WAB+WS: The standalone weight sharing reduces the number of parameters by 15%. By a combination of it with WarmAdaBatch, the accuracy loss is compensated (99.38% versus 99.366% of the baseline), while training time is shorter than the baseline (7200 seconds versus 8700 seconds) but longer than simple WarmAdaBatch. Our framework chooses this solution if also the number of parameter reduction is selected among the optimization goals.

(a)
(b)
Figure 6: Legend is in common for both figures. (a) Comparison of different optimization types offered by our X-TrainCaps framework, on the basis of accuracy, training time and number of parameters. The training time is computed as the number of epochs to reach the maximum accuracy, multiplied by time (in seconds) per epoch. The words WAB and WS stand for WarmAdaBatch and WeightSharing, respectively, with WeightSharing including also the small-decoder optimization. (b) Accuracy evolution over the training epochs for different optimization solutions, showing a high accuracy improvement for many policies, with a high reduction in training time and high accuracy for the ones based on warm restarts.

6 Conclusion

In this paper, we proposed X-TrainCaps, a novel framework to automatically optimize the training of a given CapsNet for accuracy, training time or number of parameters, based on the requirements needed.

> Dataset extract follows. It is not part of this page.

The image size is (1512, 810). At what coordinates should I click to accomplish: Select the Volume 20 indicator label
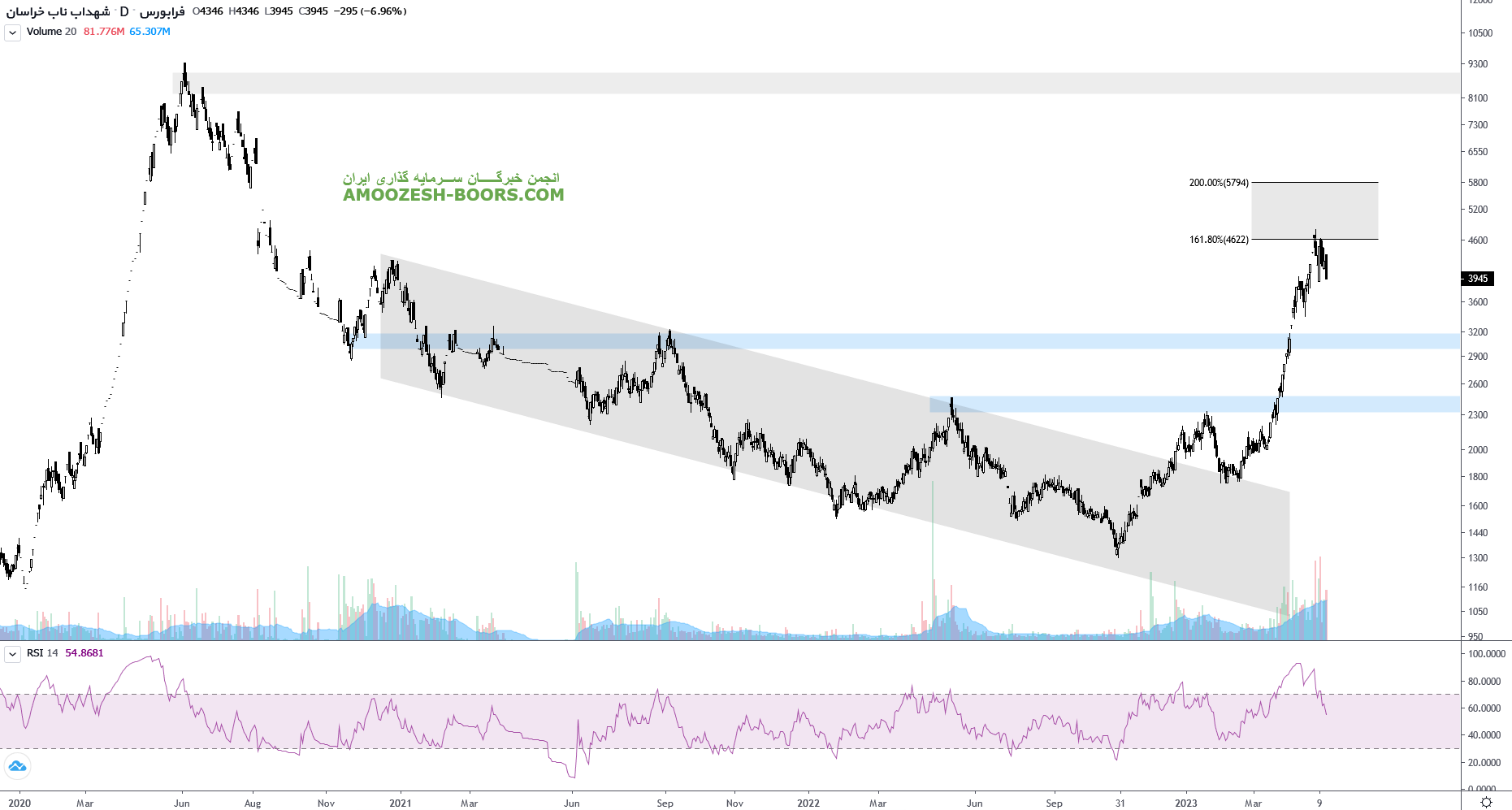(x=51, y=32)
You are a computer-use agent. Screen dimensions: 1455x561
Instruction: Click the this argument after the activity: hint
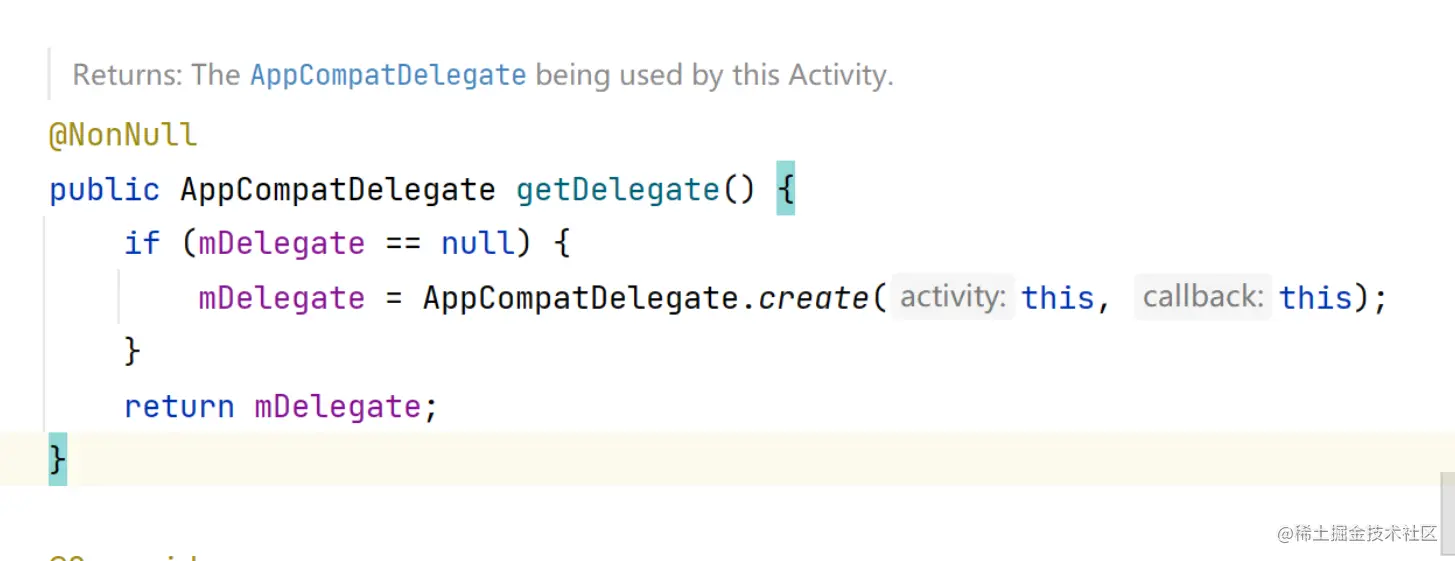click(x=1057, y=298)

We enhanced the different learning policies, for the first time, for accelerating the training of CapsNets. Afterwards, we discussed how an integrated training framework can be developed to find Pareto-optimal solutions, including different new optimizations for fast training like WarmAdaBatch, complexity reduction for the CapsNet decoder, and weight sharing for CapsNets. These solutions not only provide significant reduction in the training time while preserving or improving the accuracy, but also enable a new mechanism to provide trade-off between training time, network complexity, and achieved accuracy. This enables new design points under different user-provided constraints.